Personal information
- Born: 5 July 1970 (age 56) London, England
- Position: Swingman
- Coaching career: 1989–present

Career history

Coaching
- 2016–2019: SC Rist Wedel
- 2019–2026: VfL AstroStars Bochum
- 2026–present: Tigers Tübingen

= Félix Bañobre =

Spanish basketball coach and former player

Félix Bañobre Carballo (born 5 July 1970) is a Spanish basketball coach and former player. He currently serves as head coach of the Tigers Tübingen. He also holds British citizenship.

==Early life==
Even though Bañobre was born in London, his home town is A Coruña. Bañobre returned to his home country at the age of 15. Because of his height, he was approached by a scout from first division club CB OAR Ferrol.

==Playing career==
Bañobre played as Swingman. In 2016, he recalled that as a player, he had been a good shooter who once scored 56 points in a game.

==Coaching career==
Bañobre started coaching children and young people during his playing career. He also coached the professionals at his first station and a second division club.

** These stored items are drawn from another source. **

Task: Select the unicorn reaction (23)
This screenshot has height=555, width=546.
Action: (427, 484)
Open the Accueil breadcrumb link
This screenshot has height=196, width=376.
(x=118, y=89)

Later, he wanted to get out of Spain and was active in Denmark, coaching Team FOG Næstved in the first half of the 2013-14 season. Then, he managed the German regional league club BC Erfurt in 2015-16. In 2016, Bañobre already had 27 years of experience in the coaching sector.

In August 2016, he moved from BC Erfurt to SC Rist Wedel, cooperation partner of Hamburg Towers. In 2017-18, Bañobre simultaneously coached two teams (SC Rist Wedel in the ProB league and Hamburg's Under-19-side). He later left Wedel and joined Bochum for the 2019-20 season.

In his first year, he and the team qualified for the ProB playoffs. In the following season, Bochum was promoted to the 2nd Bundesliga ProA. In their first year in ProA, they managed to stay in the league. In the 2022-23 season, the team barely missed the ProA play-offs, finishing the regular season in ninth place. In late April 2023, he extended his contract there until 2026. In 2024, Bañobre's Bochum side suffered relegation from the ProA, but remained in the league, because no teams were promoted from the ProB. In the 2024-25 season, Bañobre led Bochum to its first ProA playoff appearance in team history. They fell to regular season champions Jena (0-3) in the opening round (quarter finals).

In April 2026, he was appointed as head coach of German ProA squad Tigers Tübingen.

==Coaching style==
In mid-2016, Bañobre stated that he follows the “Spanish style of basketball,” meaning much freedom for the players while taking away pressure from them.

==Personal==
He plays chess in his free time, collects exclusive wristwatches.